Another of Daniel’s sons was Japhet Leeds of Leeds Point, whose wife was called Deborah. In his 1736 will Japhet named 12 children. If you recall, the legend suggests that the 13th child of Mrs. Leeds (probably Deborah) was cursed by his mother’s declaration that “I would just as soon have a devil than another child.” Almost immediately upon birth the child transformed into a monster, or Leeds’ Devil, and flew up the chimney. Over time the name transformed as well to the Jersey Devil. Evidently devils are cut out of any inheritance, possibly a motivation for ghostly revenge.
More than 100 years later historian William Leap, a weekend resident on the Maurice River, fascinated CU Maurice River members with his famed presentation on the Jersey Devil. Apparently in 1909 there were a flurry of sightings of the “Jersey Devil.” These reports were numerous and seemed to be due to a sort of mass hysteria. Leap said that newspapers were rife with unreliable accounts and that the media were often a source of entertainment and intrigue. One might even call it “fake news.”

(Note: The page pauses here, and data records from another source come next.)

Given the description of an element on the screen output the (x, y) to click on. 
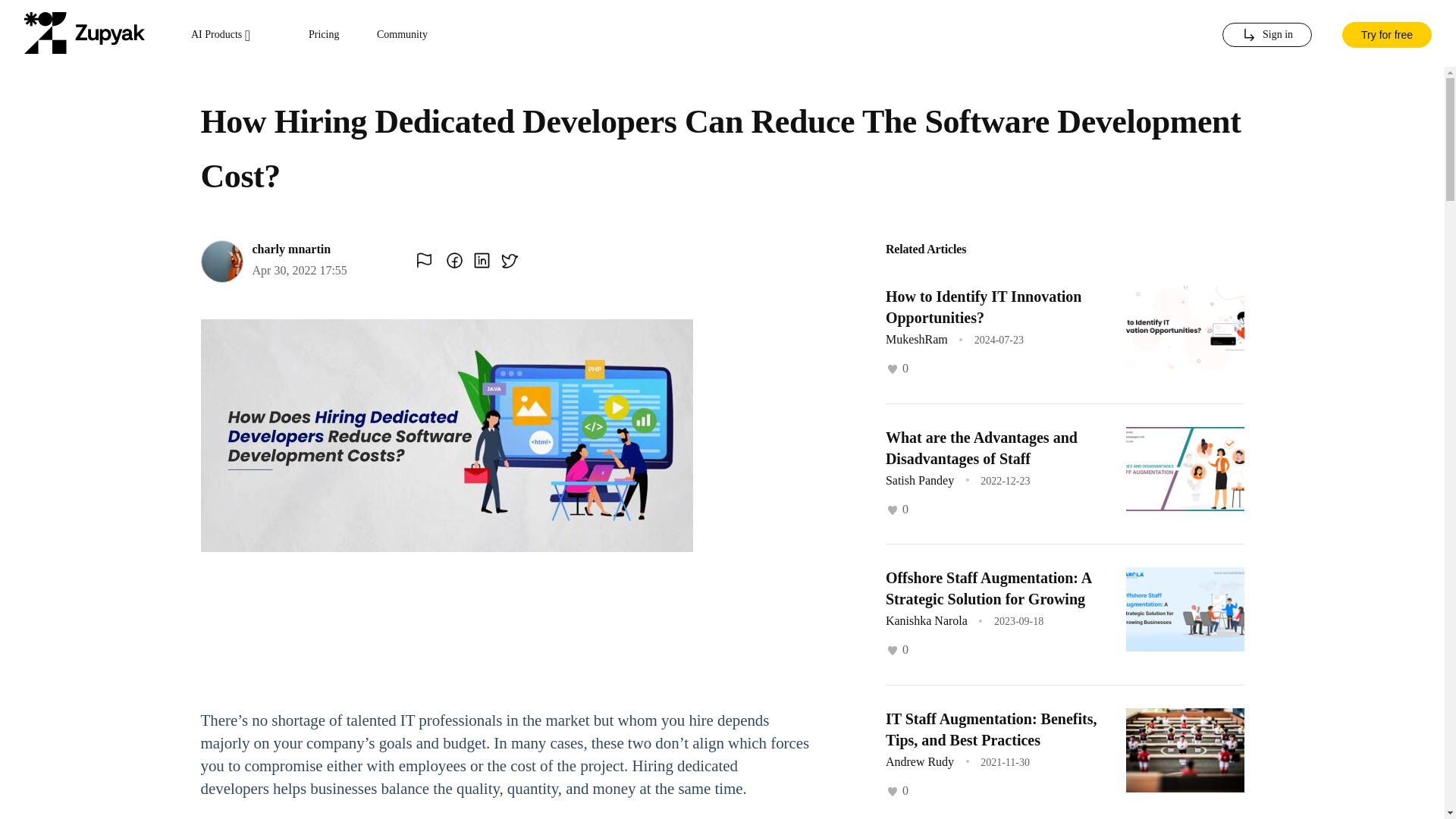
Pricing (323, 34)
Community (402, 34)
 Sign in (1267, 34)
Try for free (1386, 33)
IT Staff Augmentation: Benefits, Tips, and Best Practices (991, 728)
How to Identify IT Innovation Opportunities? (983, 306)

At this point in my account our botanist, Emily, had fallen behind, as is often the case with botanists since plants stay put for intensive inspection, unlike the creatures we can often observe only briefly. When we returned to the parking lot and were satisfied with our many sightings, we realized that we were missing Emily. I volunteered, “I’ll go back and hunt her up; she’s likely caught up in using her binoculars as a jeweler’s loop on some manner of minutia. You’ve gotta love her!”

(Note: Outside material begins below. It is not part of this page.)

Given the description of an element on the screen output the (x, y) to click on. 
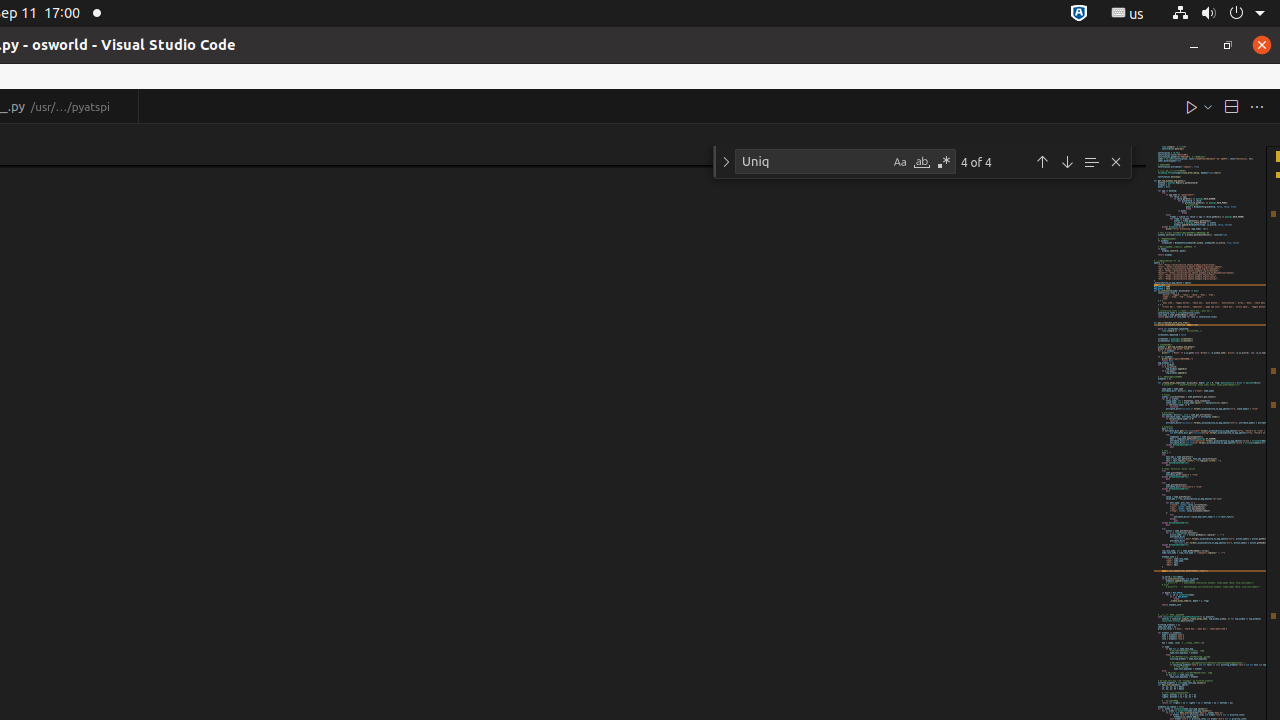
Split Editor Right (Ctrl+\) [Alt] Split Editor Down Element type: push-button (1231, 106)
Run or Debug... Element type: push-button (1208, 106)
More Actions... Element type: push-button (1257, 106)
Next Match (Enter) Element type: push-button (1067, 161)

As I reentered the woods, the sky seemed to be taking a turn for the worse. In fact, black clouds were coming from the west, as they often do in southern New Jersey. An already shaded forest was growing darker. And then I heard it…a primal scream, not human. The hairs on my neck prickled and the sweat on my arms felt clammy. Likely just a fox. Where’s Emily? We need to get back to the car before this storm hits, I thought. Then, in the brambles on my right, I heard a rustle in the recently fallen leaves. A clomp of hooves briefly sounded on a hard surface. Just a deer, I reassured myself. I hurried along, concerned about the impending storm. Behind me it seemed as though I were being followed by the sounds of steps keeping pace with my own. I stopped; they stopped. Have to quit watching scary movies, I told myself. “EMILY,” I shouted; nothing. Again steps. I turned and seemed to see what appeared to be two bright red eyes in the darkness of the brush. I rubbed my eyes and nothing was there. Curses, Emily, do you have to notice all manner of forbs? Although in fact it is just what I like most about her.
Finally, there on the trail I saw Emily kneeling with her journal over some wee herb and she began to relay the medical properties and remedies to me. I exclaimed, “Good God, woman, look up! The sky is about to open up!” Because she is one of my confidantes, I shared my experience. She too had heard the fox’s cry and she scolded me: “Gracious, Jane, you’ve got to stop relaying the lore of the Pines.” We hurried back to the parking area and I pointed out where my imagination ran way with me. Then there was another scream and a crashing in the woods. We quickened our pace and giggled like two school girls.
Happy Halloween. n
The names of participants have been changed to protect their anonymity. In fact, any resemblance to fact is pure fiction.